Assistant Physics Professor Kate Jones is one of three nuclear physicists to receive a prestigious Outstanding Junior Investigator (OJI) Award from the U.S. Department of Energy. The Office of Nuclear Physics OJI program recognizes exceptional scientists early in their careers by supporting development of their individual research programs. The honor brings with it a total of $300,000 over the next three years for her research proposal: “Spectroscopic Studies Close to 100Sn and 132Sn Using Direct Reactions and Gamma Ray Measurements.” This is the second Outstanding Junior Investigator award for UT’s nuclear physics program in just three years: in 2007 Assistant Professor Thomas Papenbrock also won an OJI award for his proposal, “Structure of Rare Isotopes.”
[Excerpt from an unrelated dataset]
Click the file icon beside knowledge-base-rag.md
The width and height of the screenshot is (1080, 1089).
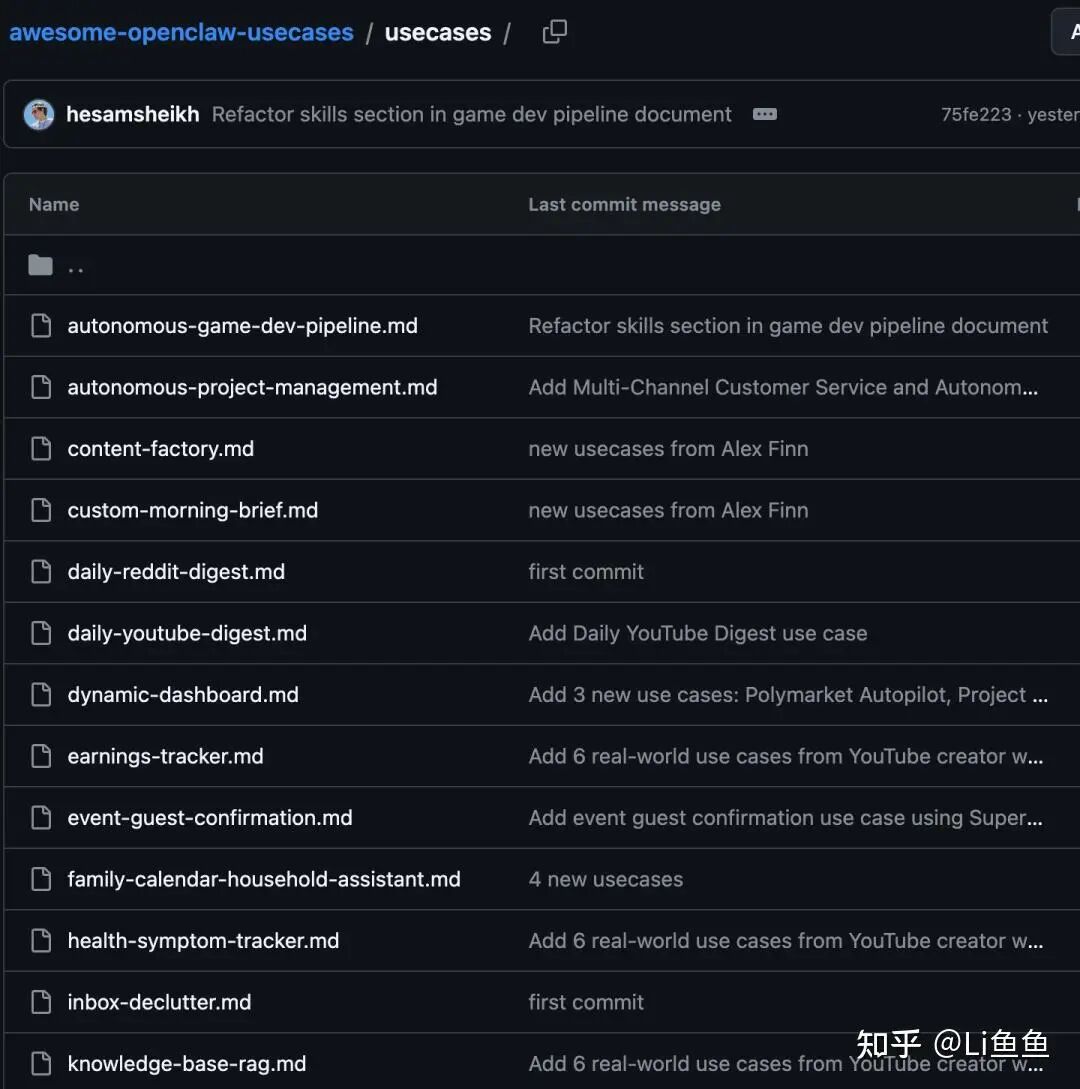coord(40,1063)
Jones is part of UT’s experimental nuclear astrophysics group, which investigates the workings of the subatomic nucleus and the role it plays in how elements are created. The natural elements found in our world—hydrogen, helium, carbon and oxygen, for example—can trace their origins to either the Big Bang or nuclear reactions in stars and supernovae. Nuclear astrophysics experiments reveal clues about the required conditions for this nucleosynthesis. The UT group’s efforts are more keenly focused on nuclei close to the nuclear shell closures, where their structure has the greatest impact on element production. “Magic nuclei” have either protons or neutrons in certain “magic” quantities (2, 8, 20, 28, 250, 82, and 126); Jones’ research program will focus on nuclei close to the doubly-magic isotopes tin-132 and tin-100. She will conduct experiments at the Holifield Radioactive Ion Beam Facility at Oak Ridge National Laboratory and the National Superconducting Cyclotron Laboratory at Michigan State University. As part of her OJI award, she will take on a graduate student to study rare isotopes of tin to explore how the nuclear structure changes as fewer and fewer neutrons are present.

Jones earned her Ph.D. in experimental nuclear physics at the University of Surrey, England, in 2000. In 2003 she won a Lindemann Trust Fellowship, an honor awarded to graduates of exceptional promise who have shown a talent for original research. She joined the physics faculty at UT in 2006. Along with Jones, the two other nuclear physicists recognized this year with OJI honors were William Detmold of the College of William and Mary and Anna Statso of the Pennsylvania State University.